■ TEXTO DO DOCUMENTO
◇ ◇ ◇ ◇ ◇
Segundo, a interpretação do MPF. Em seis ações civis propostas na Justiça Federal, em julho, pela anulação das concessões de rádio a políticos que votaram nas sessões da CCTCI que renovavam suas próprias concessões, o MPF interpreta que a Constituição “coíbe apenas a participação dos parlamentares na gestão das empresas concessionárias do serviço (de radiodifusão)”, e permite, inclusive, “a celebração de contratos com o ente público, desde que obedeçam a cláusulas uniformes”.


 


 


6. Rádios comunitárias


 


 


Essa é uma área crítica onde os problemas se avolumam e não se encaminham propostas efetivas de solução.


 


 


Não houve qualquer avanço na regulação das RadCom. Elas continuam regidas por uma lei segregacionista e sofrem repressão constante da Anatel e da Polícia Federal de maneira totalmente assimétrica em relação à fiscalização exercida sobre as concessionárias comerciais privadas de rádio.


 


 


Por outro lado, pesquisa parcialmente financiada pelo Instituto para o Desenvolvimento do Jornalismo (Projor), e publicada neste Observatório (“Rádios Comunitárias: Coronelismo eletrônico de novo tipo (1999-2004) – As autorizações de emissoras como moeda de barganha política”, arquivo PDF 1,72 MB), revelou como o próprio processo de autorização das RadCom está contaminado pela política partidária e por outras ilegalidades. Entre as 2.205 rádios autorizadas entre 1999 e 2004, existiam vínculos políticos em 1.106, ou 50,2% delas, distribuídas em todos as regiões do país. Foi também identificado um número considerável com vínculos religiosos: 120, ou 5,4% do total. E, finalmente, comprovou-se a existência de duplicidade de outorga em 26 ou 1,2% das associações ou fundações comunitárias.


 


 


7. Regulação da radiodifusão


 


 


O CBT completou 45 anos e mais um ano termina sem que o país tenha a esperada – e mais do que necessária – Lei Geral de Comunicação Eletrônica de Massa.
◇ ◇ ◇ ◇ ◇
■ DESAFIO A
Nas entradas, reescreva as linhas que vão da que contém "This screenshot has height=1161, width=1412." até a que contém "point(61,168)", incluindo as duas, trocando "Screen dimensions" por "Screen size" e deixando todo o resto igual.
O texto e as entradas não têm nenhuma relação entre si.
◇ ◇ ◇ ◇ ◇
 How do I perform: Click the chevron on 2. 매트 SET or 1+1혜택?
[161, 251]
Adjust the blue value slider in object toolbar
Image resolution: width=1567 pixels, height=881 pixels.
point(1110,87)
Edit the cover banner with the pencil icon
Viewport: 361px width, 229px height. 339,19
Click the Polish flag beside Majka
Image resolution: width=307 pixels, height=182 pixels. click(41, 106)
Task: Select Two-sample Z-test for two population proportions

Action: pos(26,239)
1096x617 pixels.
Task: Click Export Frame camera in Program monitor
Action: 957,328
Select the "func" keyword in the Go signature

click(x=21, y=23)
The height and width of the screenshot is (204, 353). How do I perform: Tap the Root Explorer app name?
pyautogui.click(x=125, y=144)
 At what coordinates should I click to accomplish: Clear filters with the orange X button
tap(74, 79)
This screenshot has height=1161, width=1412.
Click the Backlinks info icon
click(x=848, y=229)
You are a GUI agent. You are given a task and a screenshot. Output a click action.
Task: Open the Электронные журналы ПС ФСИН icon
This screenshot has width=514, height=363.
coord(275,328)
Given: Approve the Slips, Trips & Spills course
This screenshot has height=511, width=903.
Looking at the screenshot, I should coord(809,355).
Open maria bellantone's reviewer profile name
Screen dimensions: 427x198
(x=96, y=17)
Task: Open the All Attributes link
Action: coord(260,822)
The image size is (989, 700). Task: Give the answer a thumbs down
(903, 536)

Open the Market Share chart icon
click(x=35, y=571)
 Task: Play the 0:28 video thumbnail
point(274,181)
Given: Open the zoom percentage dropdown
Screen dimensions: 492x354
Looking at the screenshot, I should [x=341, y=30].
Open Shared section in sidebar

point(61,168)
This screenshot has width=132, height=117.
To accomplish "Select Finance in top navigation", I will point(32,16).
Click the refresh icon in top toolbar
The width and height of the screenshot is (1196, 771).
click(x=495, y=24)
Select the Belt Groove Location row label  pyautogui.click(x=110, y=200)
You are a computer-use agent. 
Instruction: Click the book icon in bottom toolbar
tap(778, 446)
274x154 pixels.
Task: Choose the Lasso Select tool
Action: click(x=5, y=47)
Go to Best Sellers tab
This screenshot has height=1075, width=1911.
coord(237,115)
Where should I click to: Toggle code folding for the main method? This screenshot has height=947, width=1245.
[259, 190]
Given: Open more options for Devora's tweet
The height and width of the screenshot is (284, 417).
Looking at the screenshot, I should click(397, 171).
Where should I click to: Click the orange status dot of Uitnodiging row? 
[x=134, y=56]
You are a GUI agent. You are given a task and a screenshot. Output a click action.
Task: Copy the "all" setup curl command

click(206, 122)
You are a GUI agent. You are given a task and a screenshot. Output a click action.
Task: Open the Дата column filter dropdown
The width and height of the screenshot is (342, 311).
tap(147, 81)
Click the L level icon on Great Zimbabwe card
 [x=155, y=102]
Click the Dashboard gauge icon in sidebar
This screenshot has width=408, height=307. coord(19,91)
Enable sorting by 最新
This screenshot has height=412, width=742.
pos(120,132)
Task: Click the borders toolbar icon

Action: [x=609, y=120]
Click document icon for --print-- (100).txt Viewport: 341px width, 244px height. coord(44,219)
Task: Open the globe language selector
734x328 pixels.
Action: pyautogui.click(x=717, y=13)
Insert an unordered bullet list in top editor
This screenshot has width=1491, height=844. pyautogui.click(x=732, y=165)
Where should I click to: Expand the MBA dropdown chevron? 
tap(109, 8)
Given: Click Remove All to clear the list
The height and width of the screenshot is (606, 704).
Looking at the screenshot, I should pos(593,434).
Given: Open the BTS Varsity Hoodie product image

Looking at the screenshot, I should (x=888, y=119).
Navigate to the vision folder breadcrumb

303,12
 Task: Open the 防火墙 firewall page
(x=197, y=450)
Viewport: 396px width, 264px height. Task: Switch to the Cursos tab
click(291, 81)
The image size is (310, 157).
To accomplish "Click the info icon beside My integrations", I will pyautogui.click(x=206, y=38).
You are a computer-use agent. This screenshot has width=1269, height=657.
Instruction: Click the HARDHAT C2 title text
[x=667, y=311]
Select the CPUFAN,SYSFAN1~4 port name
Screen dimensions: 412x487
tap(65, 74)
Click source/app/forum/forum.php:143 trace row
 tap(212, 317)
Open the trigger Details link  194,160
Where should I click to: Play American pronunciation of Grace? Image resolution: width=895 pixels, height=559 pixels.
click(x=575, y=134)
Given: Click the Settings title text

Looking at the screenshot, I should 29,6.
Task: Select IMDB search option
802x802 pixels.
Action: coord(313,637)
◇ ◇ ◇ ◇ ◇
■ DESAFIO B
De acordo com o texto sobre rádios comunitárias e regulação da radiodifusão, as afirmações abaixo estão corretas? Responda sim ou não a cada uma e cite as palavras do texto que decidem. (i) Das 2.205 rádios autorizadas entre 1999 e 2004, 1.106 tinham vínculos políticos. (ii) O CBT completou 50 anos. (iii) O MPF propôs dez ações civis na Justiça Federal.

■ SOLUÇÃO COMPLETA A
This screenshot has height=1161, width=1412.
Click the Backlinks info icon
click(x=848, y=229)
You are a GUI agent. You are given a task and a screenshot. Output a click action.
Task: Open the Электронные журналы ПС ФСИН icon
This screenshot has width=514, height=363.
coord(275,328)
Given: Approve the Slips, Trips & Spills course
This screenshot has height=511, width=903.
Looking at the screenshot, I should coord(809,355).
Open maria bellantone's reviewer profile name
Screen size: 427x198
(x=96, y=17)
Task: Open the All Attributes link
Action: coord(260,822)
The image size is (989, 700). Task: Give the answer a thumbs down
(903, 536)

Open the Market Share chart icon
click(x=35, y=571)
 Task: Play the 0:28 video thumbnail
point(274,181)
Given: Open the zoom percentage dropdown
Screen size: 492x354
Looking at the screenshot, I should [x=341, y=30].
Open Shared section in sidebar

point(61,168)

■ SOLUÇÃO COMPLETA B
(i) Sim: "Entre as 2.205 rádios autorizadas entre 1999 e 2004, existiam vínculos políticos em 1.106, ou 50,2% delas".
(ii) Não: "O CBT completou 45 anos".
(iii) Não: "Em seis ações civis propostas na Justiça Federal".